No members of the class survived into preservation. 72006 Clan McKenzie was withdrawn in May 1966 and all were scrapped by August 1966.

===Project===
The Clan Project was initiated with the objective to create a new member of the class. As a go-anywhere engine with a low maintenance design, especially when incorporating improvements destined for the batch, the design should be most suitable for use on heritage railways as well as hauling rail tours. The engine is being built to modern mainline standards.

The project was initially based at the Swanage Railway, but by 2017, the project was at the Great Central Railway where the completed cab and smokebox were displayed for a while, however logistics were to require a fourth move.

The project is now based at the premises of CTL Seal in Sheffield. All of the components for the first phase of frame assembly are on site and assembly has commenced. Components for the bogie frame are either in stock or are being manufactured, bogie frame assembly commenced in August 2023. Meanwhile, the pattern for the outside cylinders is under construction.

Between 1951 and 1960, 999 BR Standard types were built across 12 locomotive classes and 72010, when completed, will be the 1000th.

== Design ==

An improved design was worked out by British Railways and was to form the basis of the Crewe Works Order Lot 242 for the second batch of Clans.
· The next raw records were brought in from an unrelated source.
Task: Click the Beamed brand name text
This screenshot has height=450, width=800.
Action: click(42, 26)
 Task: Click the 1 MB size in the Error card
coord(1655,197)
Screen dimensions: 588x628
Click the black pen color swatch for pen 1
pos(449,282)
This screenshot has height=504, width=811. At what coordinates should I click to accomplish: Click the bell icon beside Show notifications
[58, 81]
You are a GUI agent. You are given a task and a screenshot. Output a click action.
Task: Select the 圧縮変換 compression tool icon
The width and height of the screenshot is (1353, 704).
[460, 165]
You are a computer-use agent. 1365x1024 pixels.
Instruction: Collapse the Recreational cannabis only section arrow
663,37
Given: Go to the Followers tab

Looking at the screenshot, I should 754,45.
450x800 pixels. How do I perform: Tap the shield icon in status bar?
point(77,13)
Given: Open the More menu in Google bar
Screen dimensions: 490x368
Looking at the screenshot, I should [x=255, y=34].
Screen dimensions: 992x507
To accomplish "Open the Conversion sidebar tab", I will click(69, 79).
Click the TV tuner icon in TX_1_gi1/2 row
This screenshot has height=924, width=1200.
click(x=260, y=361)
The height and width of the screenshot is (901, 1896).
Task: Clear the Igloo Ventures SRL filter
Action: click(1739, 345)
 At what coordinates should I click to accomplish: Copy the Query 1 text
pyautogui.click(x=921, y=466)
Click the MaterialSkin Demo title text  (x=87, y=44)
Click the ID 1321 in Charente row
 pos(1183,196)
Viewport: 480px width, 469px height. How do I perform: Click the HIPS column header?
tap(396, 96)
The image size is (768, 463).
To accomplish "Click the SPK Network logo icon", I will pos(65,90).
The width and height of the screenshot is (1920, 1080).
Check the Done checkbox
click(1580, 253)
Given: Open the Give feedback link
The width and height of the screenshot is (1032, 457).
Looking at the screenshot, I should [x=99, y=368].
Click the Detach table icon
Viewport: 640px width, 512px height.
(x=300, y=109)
The main changes involve:
- The frame design from 71000 Duke of Gloucester, which involves 3 substantial steel castings, or combined frame stretchers and spring hangers. This change was to address frame cracking on the Britannias and Clans.
- The delta trailing truck from 71000 which has coil springs instead of the leaf springs of the original Clan design.
- New ashpan arrangement incorporating a number of changes including improved operating gear.
- Revised pipe and rod arrangement.
- Revised cab/tender connection, including a fall plate and gangway doors.